Return exactly the lines below, starting with the one that has "This screenshot has height=802, width=1512." and going on through the one that has "Click the Συνδυασμός".

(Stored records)
* * * * *

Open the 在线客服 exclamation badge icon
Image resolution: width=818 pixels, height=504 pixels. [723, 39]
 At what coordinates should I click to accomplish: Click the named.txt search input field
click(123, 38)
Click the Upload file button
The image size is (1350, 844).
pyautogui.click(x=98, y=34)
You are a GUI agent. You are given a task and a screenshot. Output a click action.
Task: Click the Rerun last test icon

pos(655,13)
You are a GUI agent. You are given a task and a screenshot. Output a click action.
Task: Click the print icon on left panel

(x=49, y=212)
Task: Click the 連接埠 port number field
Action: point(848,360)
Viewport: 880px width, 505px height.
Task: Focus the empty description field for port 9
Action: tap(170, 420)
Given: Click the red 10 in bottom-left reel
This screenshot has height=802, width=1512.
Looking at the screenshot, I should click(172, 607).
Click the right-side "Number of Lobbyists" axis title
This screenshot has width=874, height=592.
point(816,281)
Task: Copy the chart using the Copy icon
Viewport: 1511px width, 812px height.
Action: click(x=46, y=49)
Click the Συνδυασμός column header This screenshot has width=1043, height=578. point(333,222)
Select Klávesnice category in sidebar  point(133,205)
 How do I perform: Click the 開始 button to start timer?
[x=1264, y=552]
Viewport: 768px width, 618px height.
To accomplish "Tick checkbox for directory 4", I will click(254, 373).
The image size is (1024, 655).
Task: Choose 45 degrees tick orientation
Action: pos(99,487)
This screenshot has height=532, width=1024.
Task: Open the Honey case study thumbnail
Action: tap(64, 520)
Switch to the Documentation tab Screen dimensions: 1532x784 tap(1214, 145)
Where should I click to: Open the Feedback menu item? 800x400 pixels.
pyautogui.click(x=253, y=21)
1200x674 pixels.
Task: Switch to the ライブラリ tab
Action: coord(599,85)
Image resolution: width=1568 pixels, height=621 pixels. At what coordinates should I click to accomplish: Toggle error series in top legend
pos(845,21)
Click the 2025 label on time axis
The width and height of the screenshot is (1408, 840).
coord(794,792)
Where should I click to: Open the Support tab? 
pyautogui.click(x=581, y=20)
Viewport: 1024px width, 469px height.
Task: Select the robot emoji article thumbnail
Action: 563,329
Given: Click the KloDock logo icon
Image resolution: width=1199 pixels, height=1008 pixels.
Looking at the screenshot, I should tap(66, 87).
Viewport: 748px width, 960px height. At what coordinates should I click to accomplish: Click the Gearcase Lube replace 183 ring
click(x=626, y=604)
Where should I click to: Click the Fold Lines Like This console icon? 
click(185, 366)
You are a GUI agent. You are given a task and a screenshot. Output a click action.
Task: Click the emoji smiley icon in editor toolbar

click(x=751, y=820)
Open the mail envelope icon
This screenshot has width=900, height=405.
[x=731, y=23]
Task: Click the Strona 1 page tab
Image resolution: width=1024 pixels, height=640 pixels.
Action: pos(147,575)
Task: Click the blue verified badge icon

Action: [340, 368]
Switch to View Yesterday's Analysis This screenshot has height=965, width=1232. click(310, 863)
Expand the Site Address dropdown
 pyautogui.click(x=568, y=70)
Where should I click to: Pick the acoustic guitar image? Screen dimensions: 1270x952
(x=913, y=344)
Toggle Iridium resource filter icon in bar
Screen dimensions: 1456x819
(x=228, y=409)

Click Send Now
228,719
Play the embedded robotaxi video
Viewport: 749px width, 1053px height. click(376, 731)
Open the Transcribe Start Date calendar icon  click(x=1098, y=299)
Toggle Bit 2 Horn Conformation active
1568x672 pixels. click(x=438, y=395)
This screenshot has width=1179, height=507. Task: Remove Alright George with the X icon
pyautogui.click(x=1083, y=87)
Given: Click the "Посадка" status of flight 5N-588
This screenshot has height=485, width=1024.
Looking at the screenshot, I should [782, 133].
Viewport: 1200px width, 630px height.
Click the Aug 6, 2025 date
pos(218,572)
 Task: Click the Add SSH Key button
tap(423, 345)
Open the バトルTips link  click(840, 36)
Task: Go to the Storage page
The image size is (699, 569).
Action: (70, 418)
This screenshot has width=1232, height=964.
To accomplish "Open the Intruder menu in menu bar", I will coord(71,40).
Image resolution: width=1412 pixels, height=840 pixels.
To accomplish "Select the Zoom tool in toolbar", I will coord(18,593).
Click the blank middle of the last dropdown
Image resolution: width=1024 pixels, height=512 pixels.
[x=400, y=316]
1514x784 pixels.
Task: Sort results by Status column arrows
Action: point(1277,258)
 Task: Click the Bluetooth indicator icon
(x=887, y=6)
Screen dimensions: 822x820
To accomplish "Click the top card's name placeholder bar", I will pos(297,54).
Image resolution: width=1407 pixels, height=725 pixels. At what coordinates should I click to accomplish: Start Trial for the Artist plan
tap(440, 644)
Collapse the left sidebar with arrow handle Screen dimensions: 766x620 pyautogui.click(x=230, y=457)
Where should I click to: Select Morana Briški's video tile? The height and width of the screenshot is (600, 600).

* * * * *

Answer:
This screenshot has height=802, width=1512.
Looking at the screenshot, I should click(172, 607).
Click the right-side "Number of Lobbyists" axis title
This screenshot has width=874, height=592.
point(816,281)
Task: Copy the chart using the Copy icon
Viewport: 1511px width, 812px height.
Action: click(x=46, y=49)
Click the Συνδυασμός column header This screenshot has width=1043, height=578. point(333,222)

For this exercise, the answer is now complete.